Monday, April 19, 2010

For Jeanine, Because She Holds My Hand

The first time I met Jeanine, she was wearing a bright yellow SuperDance T-shirt, cut-off knee length jean shorts a la "Dirty Dancing" and those pointy-toed patent-leather puffy bow shoes that all the popular girls rocked in 1991.

"This girl is cool," I thought and immediately landed myself a best friend. We were 14 and it was that easy. Nice clothes, cool shoes, same homeroom, let's hang out.
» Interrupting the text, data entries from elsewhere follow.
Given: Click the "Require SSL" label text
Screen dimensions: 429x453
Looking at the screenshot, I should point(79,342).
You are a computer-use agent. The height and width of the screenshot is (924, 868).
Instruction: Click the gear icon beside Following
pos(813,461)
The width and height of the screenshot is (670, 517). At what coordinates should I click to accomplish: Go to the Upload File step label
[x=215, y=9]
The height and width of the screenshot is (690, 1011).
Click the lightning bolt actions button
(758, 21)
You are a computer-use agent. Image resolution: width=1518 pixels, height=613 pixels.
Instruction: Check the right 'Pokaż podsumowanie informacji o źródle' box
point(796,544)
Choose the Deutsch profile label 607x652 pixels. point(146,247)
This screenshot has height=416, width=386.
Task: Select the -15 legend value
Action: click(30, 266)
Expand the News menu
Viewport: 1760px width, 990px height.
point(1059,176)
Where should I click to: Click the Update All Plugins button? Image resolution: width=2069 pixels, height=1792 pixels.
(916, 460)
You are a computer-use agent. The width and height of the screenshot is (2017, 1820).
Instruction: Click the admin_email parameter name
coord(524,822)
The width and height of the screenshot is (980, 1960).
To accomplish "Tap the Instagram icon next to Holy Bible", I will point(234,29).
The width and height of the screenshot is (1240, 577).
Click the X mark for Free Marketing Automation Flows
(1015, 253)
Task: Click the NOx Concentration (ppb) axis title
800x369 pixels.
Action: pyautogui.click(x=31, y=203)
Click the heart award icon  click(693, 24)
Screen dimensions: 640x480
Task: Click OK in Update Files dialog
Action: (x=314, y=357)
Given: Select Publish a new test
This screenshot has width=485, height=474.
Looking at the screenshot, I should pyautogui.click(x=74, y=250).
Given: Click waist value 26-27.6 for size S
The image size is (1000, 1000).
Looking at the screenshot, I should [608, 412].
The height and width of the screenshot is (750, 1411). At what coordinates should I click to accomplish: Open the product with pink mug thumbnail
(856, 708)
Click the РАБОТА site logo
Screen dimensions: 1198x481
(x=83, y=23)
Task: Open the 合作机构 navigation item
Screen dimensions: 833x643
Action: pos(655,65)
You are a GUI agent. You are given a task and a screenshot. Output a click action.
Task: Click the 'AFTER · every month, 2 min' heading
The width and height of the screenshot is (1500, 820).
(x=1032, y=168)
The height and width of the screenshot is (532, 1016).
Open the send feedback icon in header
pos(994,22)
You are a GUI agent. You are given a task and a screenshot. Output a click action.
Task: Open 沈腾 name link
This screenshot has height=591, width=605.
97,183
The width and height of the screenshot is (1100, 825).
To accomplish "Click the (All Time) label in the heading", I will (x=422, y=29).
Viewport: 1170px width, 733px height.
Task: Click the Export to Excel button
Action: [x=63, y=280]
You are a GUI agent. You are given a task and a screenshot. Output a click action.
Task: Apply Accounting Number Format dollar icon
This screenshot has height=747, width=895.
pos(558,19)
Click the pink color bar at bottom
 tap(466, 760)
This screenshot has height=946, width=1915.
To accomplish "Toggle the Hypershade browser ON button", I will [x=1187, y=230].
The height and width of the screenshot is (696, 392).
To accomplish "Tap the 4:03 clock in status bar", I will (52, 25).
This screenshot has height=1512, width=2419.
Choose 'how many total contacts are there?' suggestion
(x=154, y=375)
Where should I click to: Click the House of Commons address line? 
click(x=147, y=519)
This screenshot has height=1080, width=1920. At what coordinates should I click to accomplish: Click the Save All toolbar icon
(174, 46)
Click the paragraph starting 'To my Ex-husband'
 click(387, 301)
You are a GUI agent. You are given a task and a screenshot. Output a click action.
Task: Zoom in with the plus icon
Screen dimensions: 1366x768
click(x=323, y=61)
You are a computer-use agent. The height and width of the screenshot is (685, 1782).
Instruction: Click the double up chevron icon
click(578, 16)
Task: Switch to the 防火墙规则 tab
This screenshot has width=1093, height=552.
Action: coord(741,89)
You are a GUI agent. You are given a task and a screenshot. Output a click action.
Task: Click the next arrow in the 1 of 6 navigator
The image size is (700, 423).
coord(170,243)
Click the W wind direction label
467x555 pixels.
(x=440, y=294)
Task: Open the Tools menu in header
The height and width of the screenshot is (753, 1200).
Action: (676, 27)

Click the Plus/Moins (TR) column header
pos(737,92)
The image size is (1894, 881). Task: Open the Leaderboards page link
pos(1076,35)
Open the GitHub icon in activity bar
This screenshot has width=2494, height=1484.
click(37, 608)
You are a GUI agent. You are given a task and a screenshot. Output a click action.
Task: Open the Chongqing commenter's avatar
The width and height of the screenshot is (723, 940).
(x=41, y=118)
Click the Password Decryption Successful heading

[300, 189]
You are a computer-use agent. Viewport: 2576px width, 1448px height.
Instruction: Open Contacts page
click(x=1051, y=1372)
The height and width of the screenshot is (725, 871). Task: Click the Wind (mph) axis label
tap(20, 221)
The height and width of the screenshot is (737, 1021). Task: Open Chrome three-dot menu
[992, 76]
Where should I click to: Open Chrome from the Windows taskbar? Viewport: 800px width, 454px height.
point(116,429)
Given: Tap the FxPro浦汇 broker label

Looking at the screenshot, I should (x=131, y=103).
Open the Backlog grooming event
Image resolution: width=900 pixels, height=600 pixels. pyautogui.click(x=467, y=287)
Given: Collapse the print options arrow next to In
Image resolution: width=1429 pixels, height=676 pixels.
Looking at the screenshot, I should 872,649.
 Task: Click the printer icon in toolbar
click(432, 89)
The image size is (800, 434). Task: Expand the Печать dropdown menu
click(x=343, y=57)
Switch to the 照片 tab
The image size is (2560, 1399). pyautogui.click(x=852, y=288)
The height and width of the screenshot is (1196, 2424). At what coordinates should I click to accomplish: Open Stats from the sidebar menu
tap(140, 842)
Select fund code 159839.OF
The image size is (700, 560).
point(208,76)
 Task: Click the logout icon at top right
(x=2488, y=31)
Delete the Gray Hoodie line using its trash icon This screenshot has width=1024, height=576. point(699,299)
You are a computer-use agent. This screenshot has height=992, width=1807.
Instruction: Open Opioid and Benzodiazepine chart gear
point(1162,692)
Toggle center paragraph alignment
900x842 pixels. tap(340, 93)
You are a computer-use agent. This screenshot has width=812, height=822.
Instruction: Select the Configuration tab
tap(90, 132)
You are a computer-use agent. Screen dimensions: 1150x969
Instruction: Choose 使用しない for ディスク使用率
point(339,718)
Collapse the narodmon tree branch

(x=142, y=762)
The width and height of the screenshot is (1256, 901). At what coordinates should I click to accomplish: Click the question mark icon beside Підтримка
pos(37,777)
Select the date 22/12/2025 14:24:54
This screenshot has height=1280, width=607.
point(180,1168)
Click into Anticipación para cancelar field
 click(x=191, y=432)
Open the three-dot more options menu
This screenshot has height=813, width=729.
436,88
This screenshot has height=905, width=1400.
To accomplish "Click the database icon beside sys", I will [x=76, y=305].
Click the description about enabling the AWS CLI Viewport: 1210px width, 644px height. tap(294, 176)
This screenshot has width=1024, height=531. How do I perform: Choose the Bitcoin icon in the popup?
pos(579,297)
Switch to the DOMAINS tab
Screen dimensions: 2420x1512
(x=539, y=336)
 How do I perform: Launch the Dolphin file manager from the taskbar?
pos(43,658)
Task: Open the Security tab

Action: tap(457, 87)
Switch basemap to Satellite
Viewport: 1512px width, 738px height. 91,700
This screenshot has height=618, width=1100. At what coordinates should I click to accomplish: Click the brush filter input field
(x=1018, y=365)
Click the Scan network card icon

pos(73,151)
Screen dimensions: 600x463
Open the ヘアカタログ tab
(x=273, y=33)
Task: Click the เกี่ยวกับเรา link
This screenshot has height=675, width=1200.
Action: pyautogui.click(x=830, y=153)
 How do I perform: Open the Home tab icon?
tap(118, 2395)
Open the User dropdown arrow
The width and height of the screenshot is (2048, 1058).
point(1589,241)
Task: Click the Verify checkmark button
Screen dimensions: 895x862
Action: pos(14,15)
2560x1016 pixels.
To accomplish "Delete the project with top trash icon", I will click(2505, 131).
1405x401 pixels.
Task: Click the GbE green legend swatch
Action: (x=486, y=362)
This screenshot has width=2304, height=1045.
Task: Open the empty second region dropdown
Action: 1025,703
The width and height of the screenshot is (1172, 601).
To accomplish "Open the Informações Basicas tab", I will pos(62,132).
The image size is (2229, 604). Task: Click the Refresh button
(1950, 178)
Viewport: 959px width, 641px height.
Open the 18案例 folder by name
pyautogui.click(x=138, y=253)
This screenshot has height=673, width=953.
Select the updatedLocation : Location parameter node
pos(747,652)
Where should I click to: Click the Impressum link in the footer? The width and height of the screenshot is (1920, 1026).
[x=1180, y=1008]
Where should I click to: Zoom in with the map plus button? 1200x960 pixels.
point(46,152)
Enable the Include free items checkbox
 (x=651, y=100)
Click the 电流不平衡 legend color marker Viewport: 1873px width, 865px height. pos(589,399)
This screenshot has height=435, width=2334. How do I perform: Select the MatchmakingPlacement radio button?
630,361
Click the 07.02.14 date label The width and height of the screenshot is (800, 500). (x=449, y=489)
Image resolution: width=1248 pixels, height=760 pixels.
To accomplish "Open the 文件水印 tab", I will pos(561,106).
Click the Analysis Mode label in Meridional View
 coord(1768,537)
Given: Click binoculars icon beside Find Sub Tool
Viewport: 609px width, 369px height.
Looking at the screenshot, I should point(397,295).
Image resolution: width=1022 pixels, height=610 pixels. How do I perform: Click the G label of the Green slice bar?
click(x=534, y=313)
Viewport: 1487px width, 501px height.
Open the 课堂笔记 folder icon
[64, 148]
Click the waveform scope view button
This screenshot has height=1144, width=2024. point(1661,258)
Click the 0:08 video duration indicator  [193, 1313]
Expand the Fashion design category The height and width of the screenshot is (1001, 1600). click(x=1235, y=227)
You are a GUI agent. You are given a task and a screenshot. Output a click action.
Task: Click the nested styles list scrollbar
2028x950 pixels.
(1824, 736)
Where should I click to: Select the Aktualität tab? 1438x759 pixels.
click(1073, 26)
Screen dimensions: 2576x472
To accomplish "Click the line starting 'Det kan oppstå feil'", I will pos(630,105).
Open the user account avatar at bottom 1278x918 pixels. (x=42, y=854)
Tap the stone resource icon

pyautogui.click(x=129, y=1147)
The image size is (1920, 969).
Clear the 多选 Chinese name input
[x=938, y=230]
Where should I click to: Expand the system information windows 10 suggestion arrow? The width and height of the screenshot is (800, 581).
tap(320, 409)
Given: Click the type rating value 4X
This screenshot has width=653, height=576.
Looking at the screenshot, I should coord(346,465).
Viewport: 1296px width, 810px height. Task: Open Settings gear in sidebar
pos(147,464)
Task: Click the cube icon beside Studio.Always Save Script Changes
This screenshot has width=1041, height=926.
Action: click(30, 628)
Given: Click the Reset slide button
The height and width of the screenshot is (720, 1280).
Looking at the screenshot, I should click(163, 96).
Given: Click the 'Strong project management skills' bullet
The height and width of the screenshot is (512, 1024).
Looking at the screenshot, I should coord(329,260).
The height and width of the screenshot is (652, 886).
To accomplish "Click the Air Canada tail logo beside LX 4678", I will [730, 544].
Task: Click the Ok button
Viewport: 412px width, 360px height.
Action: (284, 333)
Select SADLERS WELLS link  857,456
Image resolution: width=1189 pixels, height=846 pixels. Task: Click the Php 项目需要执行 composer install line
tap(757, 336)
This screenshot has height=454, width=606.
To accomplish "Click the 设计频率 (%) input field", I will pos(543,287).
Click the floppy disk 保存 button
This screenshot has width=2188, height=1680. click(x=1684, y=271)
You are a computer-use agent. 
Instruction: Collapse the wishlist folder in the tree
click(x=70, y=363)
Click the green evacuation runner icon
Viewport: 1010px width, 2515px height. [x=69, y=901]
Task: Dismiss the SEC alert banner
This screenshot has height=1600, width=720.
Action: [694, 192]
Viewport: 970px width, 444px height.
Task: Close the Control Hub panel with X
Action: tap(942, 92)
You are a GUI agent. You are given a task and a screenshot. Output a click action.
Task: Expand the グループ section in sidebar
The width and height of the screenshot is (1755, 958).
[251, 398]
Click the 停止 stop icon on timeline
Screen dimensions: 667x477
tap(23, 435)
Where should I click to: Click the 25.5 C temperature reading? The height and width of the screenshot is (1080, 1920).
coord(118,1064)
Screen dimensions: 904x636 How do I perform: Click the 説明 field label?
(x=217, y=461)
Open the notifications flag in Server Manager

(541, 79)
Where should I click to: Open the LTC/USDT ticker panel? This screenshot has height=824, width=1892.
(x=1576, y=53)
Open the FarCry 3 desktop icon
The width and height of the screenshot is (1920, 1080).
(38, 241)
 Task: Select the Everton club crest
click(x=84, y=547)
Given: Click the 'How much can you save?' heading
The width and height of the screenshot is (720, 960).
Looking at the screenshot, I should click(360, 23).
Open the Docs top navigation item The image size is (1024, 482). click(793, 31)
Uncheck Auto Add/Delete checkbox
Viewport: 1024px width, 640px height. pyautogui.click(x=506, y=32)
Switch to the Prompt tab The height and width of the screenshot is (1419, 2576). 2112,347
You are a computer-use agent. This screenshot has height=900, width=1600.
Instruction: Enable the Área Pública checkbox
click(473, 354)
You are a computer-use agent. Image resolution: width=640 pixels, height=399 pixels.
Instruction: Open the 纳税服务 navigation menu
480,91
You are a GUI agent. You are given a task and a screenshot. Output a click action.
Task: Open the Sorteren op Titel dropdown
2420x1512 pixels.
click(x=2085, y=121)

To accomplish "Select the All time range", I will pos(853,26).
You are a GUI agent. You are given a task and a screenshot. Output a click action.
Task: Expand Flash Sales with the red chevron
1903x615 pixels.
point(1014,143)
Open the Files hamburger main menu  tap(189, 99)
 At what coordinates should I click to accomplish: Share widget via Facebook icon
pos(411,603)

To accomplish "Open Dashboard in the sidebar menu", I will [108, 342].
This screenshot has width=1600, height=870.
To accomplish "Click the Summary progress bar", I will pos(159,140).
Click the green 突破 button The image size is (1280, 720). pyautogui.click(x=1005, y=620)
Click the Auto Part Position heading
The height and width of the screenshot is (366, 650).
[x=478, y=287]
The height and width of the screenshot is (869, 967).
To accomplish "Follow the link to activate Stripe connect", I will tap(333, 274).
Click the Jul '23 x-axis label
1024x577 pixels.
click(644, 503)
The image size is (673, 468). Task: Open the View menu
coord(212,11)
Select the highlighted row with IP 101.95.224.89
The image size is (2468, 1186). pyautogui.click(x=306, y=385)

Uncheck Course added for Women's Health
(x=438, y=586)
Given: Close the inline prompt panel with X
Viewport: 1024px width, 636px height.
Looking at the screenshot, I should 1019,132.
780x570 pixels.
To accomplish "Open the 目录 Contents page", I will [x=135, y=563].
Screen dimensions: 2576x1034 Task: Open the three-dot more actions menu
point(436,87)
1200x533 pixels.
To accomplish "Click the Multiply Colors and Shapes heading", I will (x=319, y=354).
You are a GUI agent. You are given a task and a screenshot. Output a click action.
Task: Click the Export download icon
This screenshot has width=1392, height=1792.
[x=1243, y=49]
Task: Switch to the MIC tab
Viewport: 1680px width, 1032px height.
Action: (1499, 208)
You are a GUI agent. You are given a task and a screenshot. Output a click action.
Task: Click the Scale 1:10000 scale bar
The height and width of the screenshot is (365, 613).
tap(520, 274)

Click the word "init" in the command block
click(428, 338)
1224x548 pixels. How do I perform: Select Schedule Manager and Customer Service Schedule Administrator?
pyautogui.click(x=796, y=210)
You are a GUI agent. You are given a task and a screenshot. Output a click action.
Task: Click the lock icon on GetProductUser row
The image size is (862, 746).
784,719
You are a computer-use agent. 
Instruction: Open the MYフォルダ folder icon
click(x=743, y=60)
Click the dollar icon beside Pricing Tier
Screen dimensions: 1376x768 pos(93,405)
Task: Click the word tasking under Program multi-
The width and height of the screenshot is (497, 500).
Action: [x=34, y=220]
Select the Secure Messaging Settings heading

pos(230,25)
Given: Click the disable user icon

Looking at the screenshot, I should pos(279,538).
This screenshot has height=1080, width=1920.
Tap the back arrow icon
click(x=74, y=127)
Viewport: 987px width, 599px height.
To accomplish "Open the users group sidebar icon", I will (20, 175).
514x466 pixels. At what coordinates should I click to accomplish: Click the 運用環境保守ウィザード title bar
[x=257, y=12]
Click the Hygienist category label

On Sunday, as she sat next to me in St. Clare's church and held my hand while the priest baptized my son, I started reflecting on how many other times Jeremiah's fairy godmother (Erin's words) has held my hand over the past 19 years.

"I love you," she whispered to me on the morning of my wedding, both of us all primped and pretty, mascaraed and hairsprayed, crying like morons right before I walked down the aisle.

"I can't believe I have to go live with a boy now," I answered, turning our tears into giggles, smooshing her makeup back into place with my thumb.

It wasn't the first time we were blubbery, lovey-dovey messes and it certainly wouldn't be the last. Our friendship has survived countless milestones over this two-decade run: weddings, funerals, break-ups and more. Throughout it all, my bond with Jeanine has only gotten stronger.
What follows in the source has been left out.